You need complex routing — different document types going to different indexes based on event content.
Your organization already operates a Kafka platform and wants consistency.
You need long-term event replay capability that outlasts any single system's lifecycle.

When RisingWave Is the Better Fit

Use RisingWave when:

Elasticsearch is the primary or only consumer of the CDC stream.
You need SQL-level transformations before indexing — joining with other tables, computing derived fields, filtering rows.
You want to reduce infrastructure footprint — fewer moving parts, fewer deployment units.
The team is more comfortable with SQL than with Kafka connector configuration.

Hybrid Architecture

These approaches are not mutually exclusive. Many teams run both:

Debezium publishes changes to Kafka for microservices and audit systems.
RisingWave reads from Kafka (or directly from PostgreSQL) and maintains materialized views that feed Elasticsearch.

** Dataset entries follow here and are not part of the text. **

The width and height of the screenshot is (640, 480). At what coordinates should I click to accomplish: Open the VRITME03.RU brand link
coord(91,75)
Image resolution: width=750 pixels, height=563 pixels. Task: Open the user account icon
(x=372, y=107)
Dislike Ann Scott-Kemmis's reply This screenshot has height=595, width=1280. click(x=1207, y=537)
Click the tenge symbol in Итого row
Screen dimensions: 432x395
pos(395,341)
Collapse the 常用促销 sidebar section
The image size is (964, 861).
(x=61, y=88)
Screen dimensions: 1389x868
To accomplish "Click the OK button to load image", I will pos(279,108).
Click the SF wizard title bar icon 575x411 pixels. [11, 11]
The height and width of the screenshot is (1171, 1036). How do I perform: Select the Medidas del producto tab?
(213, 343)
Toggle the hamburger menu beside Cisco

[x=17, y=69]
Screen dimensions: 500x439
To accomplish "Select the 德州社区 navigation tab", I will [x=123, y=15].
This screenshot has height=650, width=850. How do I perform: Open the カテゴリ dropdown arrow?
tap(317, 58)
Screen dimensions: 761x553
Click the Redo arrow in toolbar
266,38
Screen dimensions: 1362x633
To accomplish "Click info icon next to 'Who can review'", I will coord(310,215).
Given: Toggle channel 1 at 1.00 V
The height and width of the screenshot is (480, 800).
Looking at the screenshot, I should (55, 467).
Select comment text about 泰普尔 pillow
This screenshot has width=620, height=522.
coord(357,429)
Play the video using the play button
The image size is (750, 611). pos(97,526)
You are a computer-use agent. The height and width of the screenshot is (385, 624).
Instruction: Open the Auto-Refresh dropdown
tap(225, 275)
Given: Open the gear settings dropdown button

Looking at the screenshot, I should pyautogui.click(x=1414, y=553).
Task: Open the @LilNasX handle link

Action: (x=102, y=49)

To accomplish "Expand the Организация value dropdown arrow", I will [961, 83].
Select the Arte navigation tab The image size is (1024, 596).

This gives you the fan-out benefits of Kafka without burdening Elasticsearch with raw Debezium event shapes.

FAQ

Q: Does RisingWave's Elasticsearch sink support index aliases and routing? Yes. You can configure the index parameter to point to an alias, and routing keys can be derived from materialized view columns. Check the RisingWave sink documentation for the full parameter list.

Q: What happens if Elasticsearch is temporarily unavailable? With Debezium + Kafka, messages accumulate in Kafka and are delivered when Elasticsearch recovers. With RisingWave, the sink will retry and buffer internally, but Kafka provides stronger durability guarantees for this scenario if Elasticsearch outages are frequent.

Q: Can RisingWave write to multiple Elasticsearch indexes? Yes — create one sink per materialized view. Each view can filter or transform data differently and target a different index. There is no single-connector fan-out like Kafka, but the SQL model makes multi-index writes straightforward.

Q: How does schema evolution work? With Debezium + Schema Registry, schema changes are tracked automatically. With RisingWave, you ALTER TABLE or recreate the source table definition; the materialized view adjusts on the next refresh cycle. For adding new columns, RisingWave handles this gracefully.

Q: Is there latency overhead from the materialized view layer? Materialized views in RisingWave are incrementally maintained — they do not re-execute from scratch on every change. Latency from WAL capture to Elasticsearch is typically under one second under normal load.